1. This takes into account the motor iron losses, the motor friction and the power used to run the VESC (all of which won’t change with varying motor current). However, we don’t take into account the ohmic losses in the motor windings. These losses will be larger at high motor currents (ie. high power outputs). However it’s a 70A rated motor and we’re operating at about 20A. I think the ohmic losses will be negligible at these low motor currents (We limit to 32A max braking current to avoid the belt slipping).

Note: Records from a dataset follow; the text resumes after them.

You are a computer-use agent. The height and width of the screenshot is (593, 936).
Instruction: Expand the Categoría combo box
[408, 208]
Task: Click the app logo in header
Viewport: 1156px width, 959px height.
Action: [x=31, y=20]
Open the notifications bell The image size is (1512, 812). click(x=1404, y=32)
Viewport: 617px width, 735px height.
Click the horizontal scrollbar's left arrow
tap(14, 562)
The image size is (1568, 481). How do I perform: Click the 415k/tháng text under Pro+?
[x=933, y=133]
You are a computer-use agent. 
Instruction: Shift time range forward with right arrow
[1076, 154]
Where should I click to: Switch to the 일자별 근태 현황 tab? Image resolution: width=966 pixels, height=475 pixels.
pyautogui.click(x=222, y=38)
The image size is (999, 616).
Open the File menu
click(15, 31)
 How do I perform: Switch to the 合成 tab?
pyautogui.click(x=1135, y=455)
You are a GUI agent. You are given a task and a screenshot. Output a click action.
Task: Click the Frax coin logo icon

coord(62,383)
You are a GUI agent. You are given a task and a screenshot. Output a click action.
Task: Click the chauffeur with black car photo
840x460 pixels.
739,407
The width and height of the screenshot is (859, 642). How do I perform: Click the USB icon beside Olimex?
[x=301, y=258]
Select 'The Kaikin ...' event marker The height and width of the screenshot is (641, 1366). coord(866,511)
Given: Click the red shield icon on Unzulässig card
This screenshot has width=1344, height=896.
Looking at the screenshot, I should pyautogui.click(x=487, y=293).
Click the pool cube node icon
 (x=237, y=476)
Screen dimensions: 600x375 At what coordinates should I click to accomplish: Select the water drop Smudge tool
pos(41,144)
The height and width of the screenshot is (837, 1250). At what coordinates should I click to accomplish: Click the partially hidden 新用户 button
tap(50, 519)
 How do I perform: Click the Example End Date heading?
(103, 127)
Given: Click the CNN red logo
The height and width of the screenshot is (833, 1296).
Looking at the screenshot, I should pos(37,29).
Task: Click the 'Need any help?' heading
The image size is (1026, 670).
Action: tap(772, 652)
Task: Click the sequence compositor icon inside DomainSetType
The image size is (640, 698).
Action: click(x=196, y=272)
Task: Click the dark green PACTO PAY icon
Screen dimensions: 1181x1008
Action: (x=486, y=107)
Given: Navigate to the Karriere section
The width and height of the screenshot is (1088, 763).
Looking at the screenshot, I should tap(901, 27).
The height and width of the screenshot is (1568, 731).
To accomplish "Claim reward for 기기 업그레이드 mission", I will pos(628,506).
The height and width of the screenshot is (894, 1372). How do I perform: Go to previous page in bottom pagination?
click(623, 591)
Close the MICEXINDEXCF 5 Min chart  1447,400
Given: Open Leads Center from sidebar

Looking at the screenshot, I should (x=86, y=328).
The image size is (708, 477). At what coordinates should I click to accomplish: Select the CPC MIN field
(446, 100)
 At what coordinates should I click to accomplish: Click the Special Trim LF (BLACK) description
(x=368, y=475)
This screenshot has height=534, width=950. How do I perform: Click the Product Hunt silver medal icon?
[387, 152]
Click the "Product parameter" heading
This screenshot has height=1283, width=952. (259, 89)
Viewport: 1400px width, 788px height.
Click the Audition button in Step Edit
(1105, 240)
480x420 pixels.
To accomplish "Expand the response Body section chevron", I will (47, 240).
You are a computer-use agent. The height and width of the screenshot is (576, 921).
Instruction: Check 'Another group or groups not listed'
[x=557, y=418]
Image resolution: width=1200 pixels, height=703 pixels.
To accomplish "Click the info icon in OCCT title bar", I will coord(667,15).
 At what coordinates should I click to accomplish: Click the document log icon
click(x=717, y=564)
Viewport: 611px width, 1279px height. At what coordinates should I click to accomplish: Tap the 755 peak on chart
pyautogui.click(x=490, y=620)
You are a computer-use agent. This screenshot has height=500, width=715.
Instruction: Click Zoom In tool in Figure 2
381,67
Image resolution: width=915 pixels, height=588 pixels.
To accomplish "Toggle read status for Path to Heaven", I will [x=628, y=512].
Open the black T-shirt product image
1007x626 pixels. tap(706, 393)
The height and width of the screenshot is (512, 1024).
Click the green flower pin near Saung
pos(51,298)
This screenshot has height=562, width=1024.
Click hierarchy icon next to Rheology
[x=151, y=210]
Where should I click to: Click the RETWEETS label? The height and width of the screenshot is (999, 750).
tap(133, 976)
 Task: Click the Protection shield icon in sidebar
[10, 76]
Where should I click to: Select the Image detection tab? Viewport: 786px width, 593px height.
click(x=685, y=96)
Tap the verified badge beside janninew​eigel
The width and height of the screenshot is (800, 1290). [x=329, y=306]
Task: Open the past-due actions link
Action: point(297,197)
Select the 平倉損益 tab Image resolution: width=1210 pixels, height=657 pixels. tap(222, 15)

Next I got on the bike and took measurements of electrical power into the battery for different selected powers. When the VESC said it was measuring an input Voltage x Current of 290W, I only measured 242 W using my multimeters. I was slightly disappointed by the discrepancy and blamed VESC inaccuracy.

These measurements allow me to correct for the offsets measured by the VESC. For example when I asked the VESC to apply 40W regen I actually measured an electrical output power of 25W. We know that there are 25W of drive chain losses so the overall mechanical power must be 50W.

Likewise with 190W requested I measured an electrical power of 158W. I assumed 28W of losses so this correlates to a mechanical power draw of 158+28 = 186W. I plotted these values on a graph and got the equation of best fit.

These measurements allow us to estimate efficiency. A 272W mechanical power produces 242W of electricity which is 89% efficient. At 186W mechanical we get 85% efficiency. Not bad!

Mechanical Power = 0.882*Requested Power + 16.4

Equivalently:

Requested Power = 1.13*Mechanical Power - 18.6

This allows us to know what regen power to ask the VESC to apply for a desired mechanical power output.

Conclusion and Videos

I’m pleased with this build. I’ve accumulated a few hours whirring away on this turbo and there have been no problems so far. The power selections feel about right although it’s very difficult to judge from pedalling!

If anyone can suggest any improvements I’d be keen to hear from you!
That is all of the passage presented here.